### Saved data entries:
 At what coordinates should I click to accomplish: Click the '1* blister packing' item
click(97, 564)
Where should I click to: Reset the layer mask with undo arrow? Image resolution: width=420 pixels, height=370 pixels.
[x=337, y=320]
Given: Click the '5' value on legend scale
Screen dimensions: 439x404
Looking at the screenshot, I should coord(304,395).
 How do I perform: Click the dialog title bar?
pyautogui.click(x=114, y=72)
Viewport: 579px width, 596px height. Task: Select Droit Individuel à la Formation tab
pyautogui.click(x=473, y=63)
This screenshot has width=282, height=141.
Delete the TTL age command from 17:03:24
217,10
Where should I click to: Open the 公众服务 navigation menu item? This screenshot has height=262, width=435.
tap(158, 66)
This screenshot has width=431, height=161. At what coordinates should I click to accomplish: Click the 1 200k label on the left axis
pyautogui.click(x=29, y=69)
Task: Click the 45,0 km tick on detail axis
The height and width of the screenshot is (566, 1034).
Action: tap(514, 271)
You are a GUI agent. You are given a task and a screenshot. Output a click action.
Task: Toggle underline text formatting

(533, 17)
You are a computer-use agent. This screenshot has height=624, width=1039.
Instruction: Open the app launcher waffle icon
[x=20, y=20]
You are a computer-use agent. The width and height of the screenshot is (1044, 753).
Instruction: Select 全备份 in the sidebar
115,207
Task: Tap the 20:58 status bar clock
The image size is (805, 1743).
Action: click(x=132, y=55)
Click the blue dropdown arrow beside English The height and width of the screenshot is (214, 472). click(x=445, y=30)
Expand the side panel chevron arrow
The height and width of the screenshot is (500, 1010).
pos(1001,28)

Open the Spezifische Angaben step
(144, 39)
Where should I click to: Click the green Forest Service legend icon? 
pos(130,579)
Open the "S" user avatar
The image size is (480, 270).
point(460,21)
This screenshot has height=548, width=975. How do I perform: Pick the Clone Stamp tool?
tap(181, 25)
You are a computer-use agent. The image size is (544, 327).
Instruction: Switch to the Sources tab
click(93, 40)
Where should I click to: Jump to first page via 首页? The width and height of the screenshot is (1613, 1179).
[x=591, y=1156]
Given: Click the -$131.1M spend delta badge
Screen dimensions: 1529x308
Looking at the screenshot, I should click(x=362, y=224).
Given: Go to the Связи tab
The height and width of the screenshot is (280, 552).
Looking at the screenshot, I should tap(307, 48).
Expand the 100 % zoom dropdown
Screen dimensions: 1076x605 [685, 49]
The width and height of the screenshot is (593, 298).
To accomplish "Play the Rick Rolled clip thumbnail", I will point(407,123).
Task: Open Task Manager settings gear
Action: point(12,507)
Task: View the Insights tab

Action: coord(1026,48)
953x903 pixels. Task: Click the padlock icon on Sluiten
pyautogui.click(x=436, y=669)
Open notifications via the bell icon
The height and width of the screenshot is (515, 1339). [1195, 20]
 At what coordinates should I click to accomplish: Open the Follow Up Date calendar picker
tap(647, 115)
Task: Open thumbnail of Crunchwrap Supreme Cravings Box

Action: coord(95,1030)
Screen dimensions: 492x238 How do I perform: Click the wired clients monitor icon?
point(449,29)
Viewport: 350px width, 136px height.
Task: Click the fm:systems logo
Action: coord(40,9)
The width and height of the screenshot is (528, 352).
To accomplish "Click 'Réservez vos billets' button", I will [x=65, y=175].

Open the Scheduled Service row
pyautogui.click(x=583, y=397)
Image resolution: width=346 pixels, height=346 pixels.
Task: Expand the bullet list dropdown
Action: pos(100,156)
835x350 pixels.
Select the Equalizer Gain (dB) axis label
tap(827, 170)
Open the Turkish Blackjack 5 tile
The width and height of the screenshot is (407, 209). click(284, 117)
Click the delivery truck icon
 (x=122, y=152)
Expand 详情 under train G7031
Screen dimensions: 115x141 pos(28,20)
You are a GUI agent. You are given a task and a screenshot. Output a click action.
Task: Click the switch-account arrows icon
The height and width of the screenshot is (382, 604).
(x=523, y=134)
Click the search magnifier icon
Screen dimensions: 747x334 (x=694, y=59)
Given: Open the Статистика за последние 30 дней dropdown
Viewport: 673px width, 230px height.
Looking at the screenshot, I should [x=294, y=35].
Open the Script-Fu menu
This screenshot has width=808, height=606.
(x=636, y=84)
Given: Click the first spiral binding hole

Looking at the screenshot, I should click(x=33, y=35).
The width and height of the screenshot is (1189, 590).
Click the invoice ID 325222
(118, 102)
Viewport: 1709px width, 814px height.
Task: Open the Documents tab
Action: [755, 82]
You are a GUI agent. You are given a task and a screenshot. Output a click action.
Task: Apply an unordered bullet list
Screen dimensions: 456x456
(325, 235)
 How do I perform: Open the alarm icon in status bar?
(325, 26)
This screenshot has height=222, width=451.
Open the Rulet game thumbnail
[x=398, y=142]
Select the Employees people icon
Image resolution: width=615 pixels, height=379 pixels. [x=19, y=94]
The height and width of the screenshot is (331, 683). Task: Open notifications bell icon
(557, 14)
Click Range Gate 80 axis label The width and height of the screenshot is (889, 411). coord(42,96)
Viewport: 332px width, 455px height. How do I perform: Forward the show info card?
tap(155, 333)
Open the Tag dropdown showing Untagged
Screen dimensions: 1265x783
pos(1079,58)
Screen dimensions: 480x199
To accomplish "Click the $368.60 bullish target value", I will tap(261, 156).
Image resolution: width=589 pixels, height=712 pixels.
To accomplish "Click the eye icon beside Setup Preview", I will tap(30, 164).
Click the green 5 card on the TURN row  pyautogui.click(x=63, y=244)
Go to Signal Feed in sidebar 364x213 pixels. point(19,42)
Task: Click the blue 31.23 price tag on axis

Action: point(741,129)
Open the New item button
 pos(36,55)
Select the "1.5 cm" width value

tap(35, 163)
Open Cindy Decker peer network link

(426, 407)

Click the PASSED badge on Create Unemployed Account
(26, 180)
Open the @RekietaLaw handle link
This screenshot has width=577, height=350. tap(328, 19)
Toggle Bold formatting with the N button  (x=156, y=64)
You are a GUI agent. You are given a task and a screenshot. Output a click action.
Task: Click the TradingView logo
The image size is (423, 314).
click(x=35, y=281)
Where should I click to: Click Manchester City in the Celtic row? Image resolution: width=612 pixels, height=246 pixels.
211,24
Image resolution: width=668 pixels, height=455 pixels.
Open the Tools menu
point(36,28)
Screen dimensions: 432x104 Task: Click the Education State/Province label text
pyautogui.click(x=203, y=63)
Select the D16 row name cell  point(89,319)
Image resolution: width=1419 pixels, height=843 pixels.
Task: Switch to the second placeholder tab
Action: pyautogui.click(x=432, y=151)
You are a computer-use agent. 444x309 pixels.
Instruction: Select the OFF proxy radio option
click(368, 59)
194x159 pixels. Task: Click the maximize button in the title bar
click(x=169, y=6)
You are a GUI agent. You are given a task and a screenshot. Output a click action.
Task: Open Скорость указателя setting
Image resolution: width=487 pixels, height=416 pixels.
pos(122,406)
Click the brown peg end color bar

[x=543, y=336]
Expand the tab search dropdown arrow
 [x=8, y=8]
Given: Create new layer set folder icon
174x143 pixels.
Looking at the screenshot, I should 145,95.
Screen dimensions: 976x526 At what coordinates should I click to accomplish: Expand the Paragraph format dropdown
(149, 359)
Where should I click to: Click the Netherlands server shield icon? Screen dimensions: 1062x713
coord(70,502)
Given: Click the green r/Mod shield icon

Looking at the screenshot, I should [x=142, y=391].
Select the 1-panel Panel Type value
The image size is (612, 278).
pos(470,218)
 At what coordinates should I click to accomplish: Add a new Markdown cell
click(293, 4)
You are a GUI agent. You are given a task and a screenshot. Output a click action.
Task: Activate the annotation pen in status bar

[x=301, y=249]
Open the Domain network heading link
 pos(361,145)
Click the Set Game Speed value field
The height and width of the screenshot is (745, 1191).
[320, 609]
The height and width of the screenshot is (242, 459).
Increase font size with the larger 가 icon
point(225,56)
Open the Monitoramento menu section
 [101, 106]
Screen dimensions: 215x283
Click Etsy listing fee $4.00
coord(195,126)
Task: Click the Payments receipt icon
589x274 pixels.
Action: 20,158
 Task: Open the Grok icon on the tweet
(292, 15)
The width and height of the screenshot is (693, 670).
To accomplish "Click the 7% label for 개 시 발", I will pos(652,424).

### Aim of the exercise:
All lines in the data above from the one with "835x350 pixels." through the one with "Screen dimensions: 480x199" must be repeated exactly, and no others.

### Reply to the exercise:
835x350 pixels.
Select the Equalizer Gain (dB) axis label
tap(827, 170)
Open the Turkish Blackjack 5 tile
The width and height of the screenshot is (407, 209). click(284, 117)
Click the delivery truck icon
 (x=122, y=152)
Expand 详情 under train G7031
Screen dimensions: 115x141 pos(28,20)
You are a GUI agent. You are given a task and a screenshot. Output a click action.
Task: Click the switch-account arrows icon
The height and width of the screenshot is (382, 604).
(x=523, y=134)
Click the search magnifier icon
Screen dimensions: 747x334 (x=694, y=59)
Given: Open the Статистика за последние 30 дней dropdown
Viewport: 673px width, 230px height.
Looking at the screenshot, I should [x=294, y=35].
Open the Script-Fu menu
This screenshot has width=808, height=606.
(x=636, y=84)
Given: Click the first spiral binding hole

Looking at the screenshot, I should click(x=33, y=35).
The width and height of the screenshot is (1189, 590).
Click the invoice ID 325222
(118, 102)
Viewport: 1709px width, 814px height.
Task: Open the Documents tab
Action: [755, 82]
You are a GUI agent. You are given a task and a screenshot. Output a click action.
Task: Apply an unordered bullet list
Screen dimensions: 456x456
(325, 235)
 How do I perform: Open the alarm icon in status bar?
(325, 26)
This screenshot has height=222, width=451.
Open the Rulet game thumbnail
[x=398, y=142]
Select the Employees people icon
Image resolution: width=615 pixels, height=379 pixels. [x=19, y=94]
The height and width of the screenshot is (331, 683). Task: Open notifications bell icon
(557, 14)
Click Range Gate 80 axis label The width and height of the screenshot is (889, 411). coord(42,96)
Viewport: 332px width, 455px height. How do I perform: Forward the show info card?
tap(155, 333)
Open the Tag dropdown showing Untagged
Screen dimensions: 1265x783
pos(1079,58)
Screen dimensions: 480x199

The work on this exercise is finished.